== DATA FOR ANALYSIS ==

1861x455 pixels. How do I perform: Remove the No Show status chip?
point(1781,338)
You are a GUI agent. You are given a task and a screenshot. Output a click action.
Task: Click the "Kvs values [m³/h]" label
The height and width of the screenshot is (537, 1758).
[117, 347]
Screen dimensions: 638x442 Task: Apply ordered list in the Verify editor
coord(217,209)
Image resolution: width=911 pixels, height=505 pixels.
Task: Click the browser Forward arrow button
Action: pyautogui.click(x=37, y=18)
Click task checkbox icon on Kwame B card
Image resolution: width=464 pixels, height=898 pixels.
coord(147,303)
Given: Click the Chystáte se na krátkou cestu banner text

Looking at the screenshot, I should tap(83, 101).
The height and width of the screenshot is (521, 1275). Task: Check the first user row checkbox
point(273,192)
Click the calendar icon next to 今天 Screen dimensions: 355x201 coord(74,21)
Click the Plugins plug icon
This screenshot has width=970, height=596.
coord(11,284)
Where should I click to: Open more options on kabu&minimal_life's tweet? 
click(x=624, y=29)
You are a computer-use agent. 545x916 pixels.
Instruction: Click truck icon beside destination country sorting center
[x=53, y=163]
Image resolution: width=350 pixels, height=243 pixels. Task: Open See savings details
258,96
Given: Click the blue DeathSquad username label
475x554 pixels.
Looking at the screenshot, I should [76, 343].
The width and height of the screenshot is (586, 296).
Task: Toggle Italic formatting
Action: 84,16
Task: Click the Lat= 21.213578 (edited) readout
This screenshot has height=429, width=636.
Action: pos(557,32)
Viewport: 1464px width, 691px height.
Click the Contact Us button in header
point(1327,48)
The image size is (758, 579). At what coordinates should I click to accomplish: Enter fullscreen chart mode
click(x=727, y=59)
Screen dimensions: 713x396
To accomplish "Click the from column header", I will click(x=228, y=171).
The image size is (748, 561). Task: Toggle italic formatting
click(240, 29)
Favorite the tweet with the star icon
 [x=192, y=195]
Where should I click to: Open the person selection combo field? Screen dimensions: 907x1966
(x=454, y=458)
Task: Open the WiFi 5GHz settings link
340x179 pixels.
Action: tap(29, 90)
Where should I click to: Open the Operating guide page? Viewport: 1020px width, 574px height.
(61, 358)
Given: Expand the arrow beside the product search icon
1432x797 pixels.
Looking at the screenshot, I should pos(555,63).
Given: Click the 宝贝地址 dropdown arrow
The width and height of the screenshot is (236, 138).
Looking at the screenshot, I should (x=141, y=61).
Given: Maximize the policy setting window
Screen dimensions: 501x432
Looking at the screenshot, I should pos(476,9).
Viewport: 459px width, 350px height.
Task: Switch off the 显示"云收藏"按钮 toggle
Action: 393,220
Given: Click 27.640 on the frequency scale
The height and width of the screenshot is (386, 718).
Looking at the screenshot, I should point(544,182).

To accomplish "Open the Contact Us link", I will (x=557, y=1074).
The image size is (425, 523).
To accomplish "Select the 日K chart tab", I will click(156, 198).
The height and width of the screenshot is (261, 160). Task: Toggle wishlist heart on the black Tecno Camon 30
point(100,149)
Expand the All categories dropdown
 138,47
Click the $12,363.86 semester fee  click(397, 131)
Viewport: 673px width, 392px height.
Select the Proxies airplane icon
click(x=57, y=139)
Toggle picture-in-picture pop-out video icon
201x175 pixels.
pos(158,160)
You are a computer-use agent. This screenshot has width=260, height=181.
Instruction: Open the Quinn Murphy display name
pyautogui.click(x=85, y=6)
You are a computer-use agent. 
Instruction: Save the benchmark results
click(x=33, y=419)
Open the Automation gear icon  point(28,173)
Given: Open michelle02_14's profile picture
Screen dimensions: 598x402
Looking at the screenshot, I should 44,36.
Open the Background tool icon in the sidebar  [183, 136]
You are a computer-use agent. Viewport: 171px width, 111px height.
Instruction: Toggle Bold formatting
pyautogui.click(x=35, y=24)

===

__THE TASK__
The required output is every line of the entries, starting at the one that contains "Screen dimensions: 598x402" and ending at the last, copied exactly.

__EXERCISE RESPONSE__
Screen dimensions: 598x402
Looking at the screenshot, I should 44,36.
Open the Background tool icon in the sidebar  [183, 136]
You are a computer-use agent. Viewport: 171px width, 111px height.
Instruction: Toggle Bold formatting
pyautogui.click(x=35, y=24)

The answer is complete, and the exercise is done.